- **SHORT TASK**: Express the records below as a Markdown table with the columns "Row" and "Line". Number each line in the first column, put its text in the second, and omit blank lines.

Start of LISTED RECORDS

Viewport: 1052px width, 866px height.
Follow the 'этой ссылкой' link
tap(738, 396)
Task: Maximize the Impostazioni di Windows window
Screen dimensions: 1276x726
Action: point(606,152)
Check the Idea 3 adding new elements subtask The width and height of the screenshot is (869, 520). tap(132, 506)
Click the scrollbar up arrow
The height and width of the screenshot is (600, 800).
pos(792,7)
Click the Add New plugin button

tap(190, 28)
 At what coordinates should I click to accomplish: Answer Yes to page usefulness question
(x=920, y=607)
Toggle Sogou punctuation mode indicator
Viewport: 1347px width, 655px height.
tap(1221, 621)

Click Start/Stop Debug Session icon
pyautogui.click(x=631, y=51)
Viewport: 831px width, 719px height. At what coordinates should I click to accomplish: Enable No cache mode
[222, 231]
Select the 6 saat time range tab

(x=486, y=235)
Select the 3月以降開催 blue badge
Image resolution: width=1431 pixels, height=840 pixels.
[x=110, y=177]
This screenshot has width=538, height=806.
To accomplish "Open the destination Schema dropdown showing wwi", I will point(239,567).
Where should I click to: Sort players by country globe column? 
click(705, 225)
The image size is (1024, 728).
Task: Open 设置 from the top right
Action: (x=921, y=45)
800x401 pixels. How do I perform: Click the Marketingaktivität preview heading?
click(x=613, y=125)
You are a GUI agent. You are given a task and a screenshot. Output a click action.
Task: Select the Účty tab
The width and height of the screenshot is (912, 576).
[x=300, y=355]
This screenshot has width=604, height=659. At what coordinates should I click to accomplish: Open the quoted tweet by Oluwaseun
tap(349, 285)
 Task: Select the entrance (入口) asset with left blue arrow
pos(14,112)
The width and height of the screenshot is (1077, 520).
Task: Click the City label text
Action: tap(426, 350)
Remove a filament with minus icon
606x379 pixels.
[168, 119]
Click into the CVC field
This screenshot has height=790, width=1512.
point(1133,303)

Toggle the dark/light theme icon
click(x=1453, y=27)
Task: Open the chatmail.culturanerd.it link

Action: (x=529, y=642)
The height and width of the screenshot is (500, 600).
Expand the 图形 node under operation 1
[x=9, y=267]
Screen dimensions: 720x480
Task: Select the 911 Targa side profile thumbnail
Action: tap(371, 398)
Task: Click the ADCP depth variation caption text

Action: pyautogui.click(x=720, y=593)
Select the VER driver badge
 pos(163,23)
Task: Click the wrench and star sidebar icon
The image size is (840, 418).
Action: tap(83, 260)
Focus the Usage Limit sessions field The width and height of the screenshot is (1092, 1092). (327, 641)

End of LISTED RECORDS

- **TASK ANSWER**:
| Row | Line |
|---|---|
| 1 | Viewport: 1052px width, 866px height. |
| 2 | Follow the 'этой ссылкой' link |
| 3 | tap(738, 396) |
| 4 | Task: Maximize the Impostazioni di Windows window |
| 5 | Screen dimensions: 1276x726 |
| 6 | Action: point(606,152) |
| 7 | Check the Idea 3 adding new elements subtask The width and height of the screenshot is (869, 520). tap(132, 506) |
| 8 | Click the scrollbar up arrow |
| 9 | The height and width of the screenshot is (600, 800). |
| 10 | pos(792,7) |
| 11 | Click the Add New plugin button |
| 12 | tap(190, 28) |
| 13 |  At what coordinates should I click to accomplish: Answer Yes to page usefulness question |
| 14 | (x=920, y=607) |
| 15 | Toggle Sogou punctuation mode indicator |
| 16 | Viewport: 1347px width, 655px height. |
| 17 | tap(1221, 621) |
| 18 | Click Start/Stop Debug Session icon |
| 19 | pyautogui.click(x=631, y=51) |
| 20 | Viewport: 831px width, 719px height. At what coordinates should I click to accomplish: Enable No cache mode |
| 21 | [222, 231] |
| 22 | Select the 6 saat time range tab |
| 23 | (x=486, y=235) |
| 24 | Select the 3月以降開催 blue badge |
| 25 | Image resolution: width=1431 pixels, height=840 pixels. |
| 26 | [x=110, y=177] |
| 27 | This screenshot has width=538, height=806. |
| 28 | To accomplish "Open the destination Schema dropdown showing wwi", I will point(239,567). |
| 29 | Where should I click to: Sort players by country globe column?  |
| 30 | click(705, 225) |
| 31 | The image size is (1024, 728). |
| 32 | Task: Open 设置 from the top right |
| 33 | Action: (x=921, y=45) |
| 34 | 800x401 pixels. How do I perform: Click the Marketingaktivität preview heading? |
| 35 | click(x=613, y=125) |
| 36 | You are a GUI agent. You are given a task and a screenshot. Output a click action. |
| 37 | Task: Select the Účty tab |
| 38 | The width and height of the screenshot is (912, 576). |
| 39 | [x=300, y=355] |
| 40 | This screenshot has width=604, height=659. At what coordinates should I click to accomplish: Open the quoted tweet by Oluwaseun |
| 41 | tap(349, 285) |
| 42 |  Task: Select the entrance (入口) asset with left blue arrow |
| 43 | pos(14,112) |
| 44 | The width and height of the screenshot is (1077, 520). |
| 45 | Task: Click the City label text |
| 46 | Action: tap(426, 350) |
| 47 | Remove a filament with minus icon |
| 48 | 606x379 pixels. |
| 49 | [168, 119] |
| 50 | Click into the CVC field |
| 51 | This screenshot has height=790, width=1512. |
| 52 | point(1133,303) |
| 53 | Toggle the dark/light theme icon |
| 54 | click(x=1453, y=27) |
| 55 | Task: Open the chatmail.culturanerd.it link |
| 56 | Action: (x=529, y=642) |
| 57 | The height and width of the screenshot is (500, 600). |
| 58 | Expand the 图形 node under operation 1 |
| 59 | [x=9, y=267] |
| 60 | Screen dimensions: 720x480 |
| 61 | Task: Select the 911 Targa side profile thumbnail |
| 62 | Action: tap(371, 398) |
| 63 | Task: Click the ADCP depth variation caption text |
| 64 | Action: pyautogui.click(x=720, y=593) |
| 65 | Select the VER driver badge |
| 66 |  pos(163,23) |
| 67 | Task: Click the wrench and star sidebar icon |
| 68 | The image size is (840, 418). |
| 69 | Action: tap(83, 260) |
| 70 | Focus the Usage Limit sessions field The width and height of the screenshot is (1092, 1092). (327, 641) |